Collected data
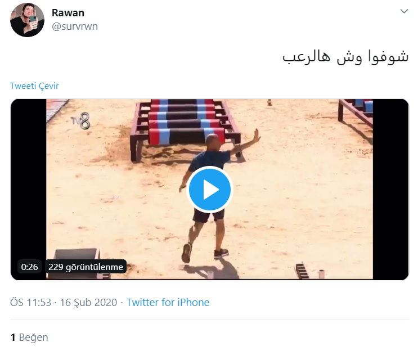Open the ÖS 11:53 timestamp link
418x351 pixels.
tap(30, 303)
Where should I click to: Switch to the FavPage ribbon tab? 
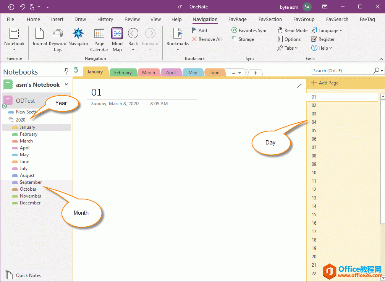click(238, 19)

EXERCISE:
Return exactly, with no pictures, each line from the one that contains "Where should I" through the end of the entries above, both ends included.

RESULT:
Where should I click to: Switch to the FavPage ribbon tab? 
click(238, 19)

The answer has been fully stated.